“Oh, I didn’t want to stroll, I just wanted to be selfish,” smiled Clement. “I wanted you to myself. There seem to have been millions of people about you ever since we came aboard.”
“Scarcely millions,” she smiled back. “Only my companion and that rather stout, quite pleasant Mr. Neuburg.”
“Only those,” said Clement, underlining the personality and the actions of the pair deliberately, “but they do seem to be rather clinging.... Always there seems to be a great crowd barring the way....”
“Always,” she laughed. “But we’ve only been on board half a day.”
“Perhaps I was looking forward,” said Clement, ingeniously emphasizing his point. “I saw it happening every day, every hour of the day, for the rest of the voyage.”

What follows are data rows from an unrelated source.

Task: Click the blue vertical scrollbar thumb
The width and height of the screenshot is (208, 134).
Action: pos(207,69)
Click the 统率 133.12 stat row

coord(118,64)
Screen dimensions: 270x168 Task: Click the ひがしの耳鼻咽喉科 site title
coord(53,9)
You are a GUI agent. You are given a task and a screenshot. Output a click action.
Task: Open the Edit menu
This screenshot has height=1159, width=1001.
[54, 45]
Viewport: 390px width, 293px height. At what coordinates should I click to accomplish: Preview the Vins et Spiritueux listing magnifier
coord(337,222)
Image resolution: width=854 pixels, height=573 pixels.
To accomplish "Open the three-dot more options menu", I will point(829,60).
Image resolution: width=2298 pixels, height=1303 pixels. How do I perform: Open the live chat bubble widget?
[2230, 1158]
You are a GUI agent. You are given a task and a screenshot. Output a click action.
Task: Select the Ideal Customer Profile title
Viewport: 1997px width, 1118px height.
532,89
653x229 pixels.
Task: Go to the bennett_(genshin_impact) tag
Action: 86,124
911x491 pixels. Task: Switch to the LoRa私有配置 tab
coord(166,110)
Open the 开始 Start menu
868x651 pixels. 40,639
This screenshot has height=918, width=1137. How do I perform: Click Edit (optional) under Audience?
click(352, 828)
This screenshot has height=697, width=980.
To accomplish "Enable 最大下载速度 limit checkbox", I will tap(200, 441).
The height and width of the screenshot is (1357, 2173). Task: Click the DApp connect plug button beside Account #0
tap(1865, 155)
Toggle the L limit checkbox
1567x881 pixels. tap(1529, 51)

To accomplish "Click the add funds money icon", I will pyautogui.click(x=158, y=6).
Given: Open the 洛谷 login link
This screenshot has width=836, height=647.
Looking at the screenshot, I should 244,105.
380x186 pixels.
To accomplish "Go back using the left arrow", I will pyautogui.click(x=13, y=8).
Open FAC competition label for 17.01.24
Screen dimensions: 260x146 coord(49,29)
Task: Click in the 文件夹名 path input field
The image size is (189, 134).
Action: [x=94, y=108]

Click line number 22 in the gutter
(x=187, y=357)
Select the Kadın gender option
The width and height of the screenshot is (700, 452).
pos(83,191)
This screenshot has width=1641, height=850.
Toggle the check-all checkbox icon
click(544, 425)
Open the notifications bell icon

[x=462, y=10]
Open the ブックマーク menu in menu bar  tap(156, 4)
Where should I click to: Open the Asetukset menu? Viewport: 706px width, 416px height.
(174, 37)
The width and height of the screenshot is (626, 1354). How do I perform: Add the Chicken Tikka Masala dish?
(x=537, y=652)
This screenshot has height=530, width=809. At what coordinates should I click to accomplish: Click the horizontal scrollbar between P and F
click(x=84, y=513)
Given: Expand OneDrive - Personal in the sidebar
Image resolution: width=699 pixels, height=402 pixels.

“You’re unnecessarily gloomy,” laughed the girl, not altogether displeased at the interest this good-looking young man took in her. “It won’t happen every hour every day.”
And Clement, with an inward chuckle, thought it wouldn’t. He left it at that. He had won that trick. Not merely would he have tête-à-tête talks with Heloise in the future, but he had so emphasized the attitude of the pair of rogues that their attempts to shut him out from Heloise must only engender suspicion in her mind.
After a moment’s silence Heloise said, “You’re rather hard on Mr. Neuburg. He’s a very pleasant person, and quite well-informed about Canada.”
“I’m quite well-informed about Canada myself,” said Clement.